» **Quoted passage**

• • • •

Integrating udev in the system has complex dependencies and differs from distro
to distro. All major distros depend on udev these days and the system may not
work without a properly installed version. The upstream udev project does not
recommend to replace a distro's udev installation with the upstream version.

Tools and rules shipped by udev are not public API and may change at any time.
Never call any private tool in /lib/udev from any external application, it might
just go away in the next release. Access to udev information is only offered
by udevadm and libudev. Tools and rules in /lib/udev, and the entire content of
the /dev/.udev directory is private to udev and does change whenever needed.

Requirements:
  - Version 2.6.27 of the Linux kernel with sysfs, procfs, signalfd, inotify,
    unix domain sockets, networking and hotplug enabled:
      CONFIG_HOTPLUG=y
      CONFIG_UEVENT_HELPER_PATH=""
      CONFIG_NET=y
      CONFIG_UNIX=y
      CONFIG_SYSFS=y
      CONFIG_SYSFS_DEPRECATED*=n
      CONFIG_PROC_FS=y
      CONFIG_TMPFS=y
      CONFIG_INOTIFY_USER=y
      CONFIG_SIGNALFD=y
      CONFIG_TMPFS_POSIX_ACL=y (user ACLs for device nodes)
      CONFIG_BLK_DEV_BSG=y (SCSI devices)

  - For reliable operations, the kernel must not use the CONFIG_SYSFS_DEPRECATED*
    option.

  - Unix domain sockets (CONFIG_UNIX) as a loadable kernel module may work,
    but it is not supported.

• • • •

» **Record set**

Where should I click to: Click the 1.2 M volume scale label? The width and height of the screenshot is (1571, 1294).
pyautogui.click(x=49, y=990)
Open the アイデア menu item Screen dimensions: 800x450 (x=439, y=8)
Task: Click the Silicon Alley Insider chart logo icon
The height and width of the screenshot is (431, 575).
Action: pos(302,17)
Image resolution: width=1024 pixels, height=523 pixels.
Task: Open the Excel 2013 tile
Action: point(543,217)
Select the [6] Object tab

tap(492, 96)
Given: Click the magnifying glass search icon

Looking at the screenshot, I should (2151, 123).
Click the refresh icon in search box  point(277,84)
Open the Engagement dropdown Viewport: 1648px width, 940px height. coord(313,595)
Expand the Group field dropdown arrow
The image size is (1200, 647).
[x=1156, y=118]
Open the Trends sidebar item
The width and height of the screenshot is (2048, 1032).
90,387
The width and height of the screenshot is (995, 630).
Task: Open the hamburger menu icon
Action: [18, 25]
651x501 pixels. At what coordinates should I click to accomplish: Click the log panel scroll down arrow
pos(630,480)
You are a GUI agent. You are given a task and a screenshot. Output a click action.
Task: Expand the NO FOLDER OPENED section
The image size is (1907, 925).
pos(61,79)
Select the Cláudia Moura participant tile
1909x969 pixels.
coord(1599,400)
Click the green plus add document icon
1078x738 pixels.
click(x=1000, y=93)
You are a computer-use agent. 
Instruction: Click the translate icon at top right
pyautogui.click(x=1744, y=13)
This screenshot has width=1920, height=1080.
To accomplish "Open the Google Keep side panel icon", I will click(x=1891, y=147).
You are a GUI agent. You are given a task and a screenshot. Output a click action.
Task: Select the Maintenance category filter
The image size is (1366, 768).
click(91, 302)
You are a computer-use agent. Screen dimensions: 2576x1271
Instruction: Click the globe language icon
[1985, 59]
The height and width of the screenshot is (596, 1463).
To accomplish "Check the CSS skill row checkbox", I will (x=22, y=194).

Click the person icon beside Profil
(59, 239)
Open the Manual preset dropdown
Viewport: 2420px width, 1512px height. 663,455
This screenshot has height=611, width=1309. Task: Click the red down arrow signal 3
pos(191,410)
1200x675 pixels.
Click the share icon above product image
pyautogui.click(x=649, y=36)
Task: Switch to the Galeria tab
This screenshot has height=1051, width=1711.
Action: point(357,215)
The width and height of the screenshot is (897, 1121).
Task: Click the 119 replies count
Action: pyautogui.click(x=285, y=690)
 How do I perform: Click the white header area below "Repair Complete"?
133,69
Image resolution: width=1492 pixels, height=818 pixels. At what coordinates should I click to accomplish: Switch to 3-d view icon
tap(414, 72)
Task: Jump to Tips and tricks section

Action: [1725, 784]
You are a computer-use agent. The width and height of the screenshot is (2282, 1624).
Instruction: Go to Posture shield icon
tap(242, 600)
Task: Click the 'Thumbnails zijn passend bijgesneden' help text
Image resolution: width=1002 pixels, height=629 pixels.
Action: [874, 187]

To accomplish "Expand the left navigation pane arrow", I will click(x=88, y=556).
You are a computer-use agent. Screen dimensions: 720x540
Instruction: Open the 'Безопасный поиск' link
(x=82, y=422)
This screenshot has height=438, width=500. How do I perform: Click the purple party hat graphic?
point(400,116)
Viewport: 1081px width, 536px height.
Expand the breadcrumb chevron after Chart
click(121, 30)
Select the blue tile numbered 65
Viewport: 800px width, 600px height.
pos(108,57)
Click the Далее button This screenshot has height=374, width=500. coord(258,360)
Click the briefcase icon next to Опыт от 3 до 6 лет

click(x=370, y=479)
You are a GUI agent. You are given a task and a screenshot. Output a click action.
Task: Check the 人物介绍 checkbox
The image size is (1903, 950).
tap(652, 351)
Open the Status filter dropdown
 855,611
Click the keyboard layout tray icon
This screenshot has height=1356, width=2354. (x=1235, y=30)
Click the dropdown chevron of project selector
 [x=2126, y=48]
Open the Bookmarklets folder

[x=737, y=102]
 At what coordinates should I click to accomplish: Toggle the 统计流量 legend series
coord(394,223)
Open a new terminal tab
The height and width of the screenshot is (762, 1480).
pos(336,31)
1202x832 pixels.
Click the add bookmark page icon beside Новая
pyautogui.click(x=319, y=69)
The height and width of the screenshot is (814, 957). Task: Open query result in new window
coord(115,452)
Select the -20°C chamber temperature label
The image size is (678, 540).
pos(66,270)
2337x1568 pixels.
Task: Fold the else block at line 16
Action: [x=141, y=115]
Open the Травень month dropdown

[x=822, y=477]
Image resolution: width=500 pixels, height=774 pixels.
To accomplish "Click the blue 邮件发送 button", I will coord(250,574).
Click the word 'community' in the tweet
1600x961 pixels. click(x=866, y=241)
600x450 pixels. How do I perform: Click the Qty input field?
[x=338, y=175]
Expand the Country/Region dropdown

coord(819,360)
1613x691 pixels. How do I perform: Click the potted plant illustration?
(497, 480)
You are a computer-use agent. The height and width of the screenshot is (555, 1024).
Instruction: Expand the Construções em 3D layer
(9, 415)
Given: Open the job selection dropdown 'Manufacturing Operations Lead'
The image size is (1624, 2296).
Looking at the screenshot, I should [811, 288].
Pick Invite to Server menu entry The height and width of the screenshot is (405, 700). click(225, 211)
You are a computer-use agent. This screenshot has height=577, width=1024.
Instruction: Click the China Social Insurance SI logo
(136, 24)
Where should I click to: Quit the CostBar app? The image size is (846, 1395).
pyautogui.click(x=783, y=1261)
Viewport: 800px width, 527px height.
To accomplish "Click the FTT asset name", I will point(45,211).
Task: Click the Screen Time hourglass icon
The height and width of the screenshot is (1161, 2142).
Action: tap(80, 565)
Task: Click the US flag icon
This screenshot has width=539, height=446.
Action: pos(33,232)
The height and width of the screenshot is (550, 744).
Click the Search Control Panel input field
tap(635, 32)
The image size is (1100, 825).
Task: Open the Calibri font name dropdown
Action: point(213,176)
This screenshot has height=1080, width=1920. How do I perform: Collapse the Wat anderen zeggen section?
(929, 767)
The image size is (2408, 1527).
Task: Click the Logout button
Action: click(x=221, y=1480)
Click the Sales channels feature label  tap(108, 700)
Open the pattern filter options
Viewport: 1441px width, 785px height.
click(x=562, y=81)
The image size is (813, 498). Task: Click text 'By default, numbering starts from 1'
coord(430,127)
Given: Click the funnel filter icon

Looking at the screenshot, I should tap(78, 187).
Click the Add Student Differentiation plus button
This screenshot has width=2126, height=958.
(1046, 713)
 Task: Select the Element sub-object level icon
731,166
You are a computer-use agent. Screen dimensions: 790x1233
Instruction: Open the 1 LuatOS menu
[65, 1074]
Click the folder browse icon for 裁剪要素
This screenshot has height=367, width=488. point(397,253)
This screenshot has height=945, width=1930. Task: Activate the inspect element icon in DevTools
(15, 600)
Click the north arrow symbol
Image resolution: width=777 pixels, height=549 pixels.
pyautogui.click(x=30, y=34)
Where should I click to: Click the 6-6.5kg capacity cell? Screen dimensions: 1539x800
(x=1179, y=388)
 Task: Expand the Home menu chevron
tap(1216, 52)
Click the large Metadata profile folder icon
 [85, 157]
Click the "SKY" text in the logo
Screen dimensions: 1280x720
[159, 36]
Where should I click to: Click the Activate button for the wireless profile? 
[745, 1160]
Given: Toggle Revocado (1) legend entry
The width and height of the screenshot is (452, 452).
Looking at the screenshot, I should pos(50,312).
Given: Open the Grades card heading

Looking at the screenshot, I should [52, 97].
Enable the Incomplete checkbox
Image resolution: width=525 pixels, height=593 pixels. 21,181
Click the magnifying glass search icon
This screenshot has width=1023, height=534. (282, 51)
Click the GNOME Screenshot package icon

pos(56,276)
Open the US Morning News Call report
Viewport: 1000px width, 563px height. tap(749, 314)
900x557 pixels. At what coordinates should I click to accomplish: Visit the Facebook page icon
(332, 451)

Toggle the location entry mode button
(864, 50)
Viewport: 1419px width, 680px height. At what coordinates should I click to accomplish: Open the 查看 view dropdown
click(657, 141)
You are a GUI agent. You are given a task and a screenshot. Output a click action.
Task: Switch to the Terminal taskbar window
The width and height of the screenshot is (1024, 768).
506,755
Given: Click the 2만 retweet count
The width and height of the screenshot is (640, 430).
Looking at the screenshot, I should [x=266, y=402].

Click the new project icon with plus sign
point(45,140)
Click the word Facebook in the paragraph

• • • •

» **Set exercise**
Rewrite everything from "- For reliable" down to "is not supported." in the udev notes, putting "recommended" where "supported" stands. Rely only on the udev notes.

» **Result of the task**
- For reliable operations, the kernel must not use the CONFIG_SYSFS_DEPRECATED*
    option.

  - Unix domain sockets (CONFIG_UNIX) as a loadable kernel module may work,
    but it is not recommended.